# How to use Mathematica to simplify this kind of trig sum?

$$S=\sum_{k=0}^{10}\sin\left(\frac{(2+4k)\pi}{23}\right) =\sum_{k=0}^{10}e^\left(i\frac{(2+4k)\pi}{23}\right) =e^{i\frac{2\pi}{23}}\sum_{k=0}^{10}e^{i\frac{4k\pi}{23}} =e^{iu}\sum_{k=0}^{10}\left(e^{2iu}\right)^k$$

For example, I did this by hand, and got an answer as $$\frac{1}{2} \tan\left( \frac{\pi}{23} \right)$$

But how do I use Mathematica to check?

Sum[Sin[Pi/23*(2 + 4*k)], {k, 0, 10}]
Sum[Sin[Pi/23*(2 + 4*k)], {k, 0, 10}] - Tan[Pi/23]/2 // Simplify


I have tried some functions like Simplify,TrigFactor,TrigToExp. But I am not sure how to guide Mathematica to the final answer.

And similarly, how do I simplify

Sum[Sin[(-1)^k*Pi/23*(2 + 4*k)], {k, 0, 10}]


which I got as $$-\frac{1}{2} \tan\left( \frac{2\pi}{23} \right)$$.
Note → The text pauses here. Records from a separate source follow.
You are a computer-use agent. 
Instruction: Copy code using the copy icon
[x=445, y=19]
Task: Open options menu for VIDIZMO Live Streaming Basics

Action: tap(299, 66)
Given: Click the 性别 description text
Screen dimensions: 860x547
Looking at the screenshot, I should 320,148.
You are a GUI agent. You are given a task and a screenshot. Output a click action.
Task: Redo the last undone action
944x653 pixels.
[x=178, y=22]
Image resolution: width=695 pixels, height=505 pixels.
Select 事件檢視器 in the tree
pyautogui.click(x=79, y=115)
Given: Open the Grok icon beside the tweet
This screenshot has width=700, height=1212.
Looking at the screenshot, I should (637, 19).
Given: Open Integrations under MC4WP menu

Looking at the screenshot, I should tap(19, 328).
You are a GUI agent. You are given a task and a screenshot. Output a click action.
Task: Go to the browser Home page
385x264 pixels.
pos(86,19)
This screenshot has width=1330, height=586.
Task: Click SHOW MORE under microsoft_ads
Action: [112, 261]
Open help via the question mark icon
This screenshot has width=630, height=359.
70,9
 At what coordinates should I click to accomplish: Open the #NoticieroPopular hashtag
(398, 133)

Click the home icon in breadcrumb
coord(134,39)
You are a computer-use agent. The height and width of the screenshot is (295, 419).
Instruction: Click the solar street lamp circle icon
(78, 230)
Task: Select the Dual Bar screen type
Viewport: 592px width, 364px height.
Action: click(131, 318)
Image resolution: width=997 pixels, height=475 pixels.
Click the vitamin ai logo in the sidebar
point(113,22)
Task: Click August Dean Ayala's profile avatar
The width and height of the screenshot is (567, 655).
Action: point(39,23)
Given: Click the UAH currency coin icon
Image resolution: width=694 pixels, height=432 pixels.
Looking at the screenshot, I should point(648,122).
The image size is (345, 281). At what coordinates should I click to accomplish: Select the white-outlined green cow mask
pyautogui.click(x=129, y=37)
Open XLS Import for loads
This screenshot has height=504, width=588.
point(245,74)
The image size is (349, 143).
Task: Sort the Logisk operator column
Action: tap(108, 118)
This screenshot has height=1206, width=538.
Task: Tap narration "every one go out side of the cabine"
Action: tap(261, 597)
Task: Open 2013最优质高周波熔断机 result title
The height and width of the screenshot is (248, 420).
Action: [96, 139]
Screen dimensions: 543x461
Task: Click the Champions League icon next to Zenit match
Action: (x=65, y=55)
• (Sum[Sin[Pi/23*(2 + 4*k)], {k, 0, 10}] - Tan[Pi/23]/2 )// FullSimplify produces 0 in version 12.0. Commented Feb 2, 2020 at 12:30
• @user64494 I think what he want is , how to get $\frac{1}{2} \tan \left(\frac{\pi }{23}\right)$ by mma. (Sum[Sin[Pi/23*(2 + 4*k)], {k, 0, 10}] - Tan[Pi/23]/2 )// FullSimplify is for check the answer. Commented Feb 2, 2020 at 12:36
• I don't understand your first equality as the LHS is real while the rhs is complex. What am I missing? Commented Apr 27 at 1:42

One way is:

Sum[Sin[Pi/23*(2 + 4*k)], {k, 0, n}] /. n -> 10 // Simplify

(* 1/2 Tan[\[Pi]/23] *)

• The second sum confuses Mathematica in its original form and has to be tweaked a little: Sum[(-1)^k*Sin[Pi/23*(2 + 4*k)], {k, 0, n}] /. n -> 10 Commented Feb 2, 2020 at 12:43
• That's just so weird!! Why wouldn't Sum[Sin[Pi/23*(2 + 4*k)], {k, 0, 10}]//Simplify work straight away..... Commented Feb 2, 2020 at 12:46
• @CasperYC. I don't really know, maybe because the algorithm is written in this way,can't find simpler form. Using Maple also can't . Commented Feb 2, 2020 at 12:52
• The reason is probably that simplifying such expressions requires guessing the pattern, finding the formula for x_i and then doing the sum the usual way, guessing the pattern being the hardest part of the problem. This would greatly slow down the Simplify function. Commented Feb 2, 2020 at 12:55
• @MariuszIwaniuk HAHA. That's fine. I gave up Maple ten years ago ... Commented Feb 2, 2020 at 13:10

Sum[Sin[Pi/23*(2 + 4*k)], {k, 0, n}]